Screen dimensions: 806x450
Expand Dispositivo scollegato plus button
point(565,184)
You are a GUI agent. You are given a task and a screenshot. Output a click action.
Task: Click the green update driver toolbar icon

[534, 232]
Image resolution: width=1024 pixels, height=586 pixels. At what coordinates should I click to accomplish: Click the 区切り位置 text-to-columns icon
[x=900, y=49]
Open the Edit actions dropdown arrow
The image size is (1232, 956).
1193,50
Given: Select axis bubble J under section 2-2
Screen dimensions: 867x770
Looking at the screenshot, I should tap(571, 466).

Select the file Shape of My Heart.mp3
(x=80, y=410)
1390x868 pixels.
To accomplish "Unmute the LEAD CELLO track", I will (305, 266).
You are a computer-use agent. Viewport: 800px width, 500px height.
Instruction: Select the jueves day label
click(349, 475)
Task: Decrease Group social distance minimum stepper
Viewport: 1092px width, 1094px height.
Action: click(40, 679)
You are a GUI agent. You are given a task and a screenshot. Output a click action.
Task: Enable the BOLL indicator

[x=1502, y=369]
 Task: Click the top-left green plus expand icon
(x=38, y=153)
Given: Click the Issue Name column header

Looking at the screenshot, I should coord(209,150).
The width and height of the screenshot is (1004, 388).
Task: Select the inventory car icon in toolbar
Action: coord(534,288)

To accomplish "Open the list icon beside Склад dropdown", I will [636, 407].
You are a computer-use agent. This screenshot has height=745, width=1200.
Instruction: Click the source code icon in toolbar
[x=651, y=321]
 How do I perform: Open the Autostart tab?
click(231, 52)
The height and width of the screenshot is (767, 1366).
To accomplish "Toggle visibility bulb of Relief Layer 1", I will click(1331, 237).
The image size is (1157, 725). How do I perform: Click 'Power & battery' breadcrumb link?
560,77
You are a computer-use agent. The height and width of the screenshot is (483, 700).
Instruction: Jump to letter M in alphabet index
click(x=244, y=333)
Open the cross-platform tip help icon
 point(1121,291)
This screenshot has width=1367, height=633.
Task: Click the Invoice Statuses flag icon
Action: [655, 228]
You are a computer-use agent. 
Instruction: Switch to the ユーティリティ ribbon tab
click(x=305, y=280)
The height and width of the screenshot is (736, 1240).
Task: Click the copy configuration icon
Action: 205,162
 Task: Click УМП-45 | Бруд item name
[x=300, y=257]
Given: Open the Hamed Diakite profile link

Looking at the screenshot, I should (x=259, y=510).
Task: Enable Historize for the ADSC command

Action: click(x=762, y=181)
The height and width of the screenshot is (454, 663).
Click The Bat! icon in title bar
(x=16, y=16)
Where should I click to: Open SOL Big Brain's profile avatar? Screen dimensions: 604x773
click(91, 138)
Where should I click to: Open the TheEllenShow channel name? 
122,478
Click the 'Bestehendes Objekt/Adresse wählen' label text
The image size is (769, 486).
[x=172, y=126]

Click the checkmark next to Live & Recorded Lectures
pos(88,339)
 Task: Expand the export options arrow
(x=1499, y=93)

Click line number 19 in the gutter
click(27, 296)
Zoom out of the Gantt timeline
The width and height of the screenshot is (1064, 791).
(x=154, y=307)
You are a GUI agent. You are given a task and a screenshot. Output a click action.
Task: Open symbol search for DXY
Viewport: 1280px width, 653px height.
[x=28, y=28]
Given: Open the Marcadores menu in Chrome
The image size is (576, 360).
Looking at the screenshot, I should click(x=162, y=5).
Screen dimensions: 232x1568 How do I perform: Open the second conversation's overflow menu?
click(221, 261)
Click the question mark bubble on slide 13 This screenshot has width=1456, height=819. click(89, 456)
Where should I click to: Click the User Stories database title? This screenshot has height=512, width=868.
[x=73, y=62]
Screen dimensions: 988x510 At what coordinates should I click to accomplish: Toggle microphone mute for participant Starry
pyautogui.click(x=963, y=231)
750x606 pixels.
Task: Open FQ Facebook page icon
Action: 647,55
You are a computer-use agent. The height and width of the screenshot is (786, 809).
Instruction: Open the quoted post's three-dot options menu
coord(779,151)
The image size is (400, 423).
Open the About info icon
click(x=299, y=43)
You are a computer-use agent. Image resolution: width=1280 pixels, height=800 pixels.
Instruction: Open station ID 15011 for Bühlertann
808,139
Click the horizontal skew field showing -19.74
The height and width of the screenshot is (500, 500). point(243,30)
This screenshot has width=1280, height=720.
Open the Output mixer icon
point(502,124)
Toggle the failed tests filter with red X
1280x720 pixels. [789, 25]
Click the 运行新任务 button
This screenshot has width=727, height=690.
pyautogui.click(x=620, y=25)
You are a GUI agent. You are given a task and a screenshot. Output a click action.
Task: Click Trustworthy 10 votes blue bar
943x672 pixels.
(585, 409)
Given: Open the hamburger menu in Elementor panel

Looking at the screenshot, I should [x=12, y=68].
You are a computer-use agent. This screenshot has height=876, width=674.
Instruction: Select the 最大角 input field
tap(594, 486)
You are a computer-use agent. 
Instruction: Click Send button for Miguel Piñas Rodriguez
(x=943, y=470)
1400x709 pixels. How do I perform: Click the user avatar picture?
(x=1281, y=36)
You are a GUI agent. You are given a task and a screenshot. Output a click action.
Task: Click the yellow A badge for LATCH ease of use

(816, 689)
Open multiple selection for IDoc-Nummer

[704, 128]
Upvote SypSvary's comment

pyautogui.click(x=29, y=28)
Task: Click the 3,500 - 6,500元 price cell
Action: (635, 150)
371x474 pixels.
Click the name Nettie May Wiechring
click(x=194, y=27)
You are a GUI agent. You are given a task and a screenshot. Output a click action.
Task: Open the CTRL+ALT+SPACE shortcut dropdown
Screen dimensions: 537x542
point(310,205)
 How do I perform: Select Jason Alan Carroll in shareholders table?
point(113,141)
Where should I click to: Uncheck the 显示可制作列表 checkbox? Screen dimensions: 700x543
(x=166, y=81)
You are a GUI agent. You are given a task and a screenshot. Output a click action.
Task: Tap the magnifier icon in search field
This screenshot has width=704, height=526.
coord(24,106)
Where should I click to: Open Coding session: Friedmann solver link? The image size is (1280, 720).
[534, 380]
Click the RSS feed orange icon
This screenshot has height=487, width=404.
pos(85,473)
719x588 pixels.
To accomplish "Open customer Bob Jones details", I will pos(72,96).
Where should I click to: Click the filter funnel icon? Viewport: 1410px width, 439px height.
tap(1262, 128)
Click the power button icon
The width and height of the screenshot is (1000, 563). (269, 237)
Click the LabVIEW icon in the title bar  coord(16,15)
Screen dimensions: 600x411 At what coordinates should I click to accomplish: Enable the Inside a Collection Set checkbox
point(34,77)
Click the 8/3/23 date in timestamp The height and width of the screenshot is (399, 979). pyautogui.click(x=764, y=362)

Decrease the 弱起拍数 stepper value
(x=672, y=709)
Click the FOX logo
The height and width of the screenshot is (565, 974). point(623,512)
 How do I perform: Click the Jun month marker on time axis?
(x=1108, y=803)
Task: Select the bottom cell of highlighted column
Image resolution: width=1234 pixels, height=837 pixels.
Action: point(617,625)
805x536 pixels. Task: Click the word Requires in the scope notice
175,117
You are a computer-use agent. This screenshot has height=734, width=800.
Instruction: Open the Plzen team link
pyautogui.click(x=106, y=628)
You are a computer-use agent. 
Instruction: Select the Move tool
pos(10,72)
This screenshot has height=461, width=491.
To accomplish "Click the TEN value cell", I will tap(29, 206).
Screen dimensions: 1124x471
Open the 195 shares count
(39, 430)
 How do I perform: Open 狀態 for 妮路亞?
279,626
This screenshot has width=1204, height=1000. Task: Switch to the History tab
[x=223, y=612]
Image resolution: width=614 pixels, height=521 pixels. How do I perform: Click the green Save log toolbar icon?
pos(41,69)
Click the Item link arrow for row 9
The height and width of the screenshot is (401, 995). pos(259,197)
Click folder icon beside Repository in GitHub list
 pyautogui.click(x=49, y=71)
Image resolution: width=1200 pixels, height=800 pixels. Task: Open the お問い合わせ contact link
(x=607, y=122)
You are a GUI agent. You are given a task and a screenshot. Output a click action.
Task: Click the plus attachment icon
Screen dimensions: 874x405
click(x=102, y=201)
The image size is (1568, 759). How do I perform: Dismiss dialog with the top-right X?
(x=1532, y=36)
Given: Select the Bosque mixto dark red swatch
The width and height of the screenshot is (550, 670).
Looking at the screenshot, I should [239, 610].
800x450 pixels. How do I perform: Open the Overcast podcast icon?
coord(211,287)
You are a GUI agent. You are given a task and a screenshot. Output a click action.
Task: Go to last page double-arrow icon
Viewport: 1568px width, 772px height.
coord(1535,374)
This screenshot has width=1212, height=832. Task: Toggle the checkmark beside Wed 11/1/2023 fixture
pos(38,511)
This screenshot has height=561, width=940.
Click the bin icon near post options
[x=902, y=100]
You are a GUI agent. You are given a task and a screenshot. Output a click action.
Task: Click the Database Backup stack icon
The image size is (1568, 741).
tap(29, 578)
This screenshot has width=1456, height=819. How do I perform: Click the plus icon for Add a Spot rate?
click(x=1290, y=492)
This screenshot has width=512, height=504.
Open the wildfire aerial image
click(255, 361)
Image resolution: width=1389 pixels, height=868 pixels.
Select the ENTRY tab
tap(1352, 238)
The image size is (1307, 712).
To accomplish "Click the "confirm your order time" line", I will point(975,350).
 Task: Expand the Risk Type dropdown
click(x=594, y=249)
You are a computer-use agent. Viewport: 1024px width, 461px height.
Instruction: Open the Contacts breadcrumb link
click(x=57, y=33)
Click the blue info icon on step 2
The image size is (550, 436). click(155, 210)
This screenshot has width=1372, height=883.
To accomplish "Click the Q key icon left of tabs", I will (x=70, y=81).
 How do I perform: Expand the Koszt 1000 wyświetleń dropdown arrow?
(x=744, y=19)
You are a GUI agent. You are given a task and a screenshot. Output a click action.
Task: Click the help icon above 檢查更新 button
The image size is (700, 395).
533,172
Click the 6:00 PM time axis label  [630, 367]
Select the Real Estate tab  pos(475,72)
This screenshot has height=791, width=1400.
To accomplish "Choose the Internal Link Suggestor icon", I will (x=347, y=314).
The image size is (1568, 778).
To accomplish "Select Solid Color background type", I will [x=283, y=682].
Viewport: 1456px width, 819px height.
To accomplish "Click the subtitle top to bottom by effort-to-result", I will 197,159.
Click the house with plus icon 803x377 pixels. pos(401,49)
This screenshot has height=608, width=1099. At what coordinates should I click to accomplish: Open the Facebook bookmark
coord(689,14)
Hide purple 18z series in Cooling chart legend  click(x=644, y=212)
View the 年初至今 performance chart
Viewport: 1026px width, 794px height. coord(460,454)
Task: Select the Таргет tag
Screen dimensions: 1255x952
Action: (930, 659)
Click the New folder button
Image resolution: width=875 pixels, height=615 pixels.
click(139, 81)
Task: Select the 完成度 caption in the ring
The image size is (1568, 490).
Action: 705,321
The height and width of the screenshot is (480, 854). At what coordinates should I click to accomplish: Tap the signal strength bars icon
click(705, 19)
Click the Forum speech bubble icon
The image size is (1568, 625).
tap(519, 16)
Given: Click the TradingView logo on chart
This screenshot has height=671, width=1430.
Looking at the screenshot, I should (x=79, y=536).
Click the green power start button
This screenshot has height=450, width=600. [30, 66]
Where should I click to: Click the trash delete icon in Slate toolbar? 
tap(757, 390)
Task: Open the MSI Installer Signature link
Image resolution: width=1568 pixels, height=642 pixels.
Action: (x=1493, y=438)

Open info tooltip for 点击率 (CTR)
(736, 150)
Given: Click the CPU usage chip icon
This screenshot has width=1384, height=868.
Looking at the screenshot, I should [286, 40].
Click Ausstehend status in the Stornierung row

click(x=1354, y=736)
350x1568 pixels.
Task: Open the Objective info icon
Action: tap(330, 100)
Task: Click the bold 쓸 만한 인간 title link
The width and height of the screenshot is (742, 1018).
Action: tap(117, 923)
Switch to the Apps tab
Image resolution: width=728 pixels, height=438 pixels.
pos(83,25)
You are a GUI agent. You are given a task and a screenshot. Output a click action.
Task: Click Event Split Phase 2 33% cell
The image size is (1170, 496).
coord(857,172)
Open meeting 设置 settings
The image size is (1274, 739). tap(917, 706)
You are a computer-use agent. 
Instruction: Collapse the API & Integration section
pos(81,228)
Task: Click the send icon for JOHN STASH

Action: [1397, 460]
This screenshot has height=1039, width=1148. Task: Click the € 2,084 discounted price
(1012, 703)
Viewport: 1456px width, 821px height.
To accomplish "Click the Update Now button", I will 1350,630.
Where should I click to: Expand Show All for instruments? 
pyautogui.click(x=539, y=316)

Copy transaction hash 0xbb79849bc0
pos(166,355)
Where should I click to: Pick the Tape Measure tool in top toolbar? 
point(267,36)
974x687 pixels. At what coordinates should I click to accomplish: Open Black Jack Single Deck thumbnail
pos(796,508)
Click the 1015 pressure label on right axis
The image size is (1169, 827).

_WHAT IS EXPECTED_: Reproduce every line of the records containing the string "bottom".

_YOUR SOLUTION_:
Task: Select the bottom cell of highlighted column
To accomplish "Click the subtitle top to bottom by effort-to-result", I will 197,159.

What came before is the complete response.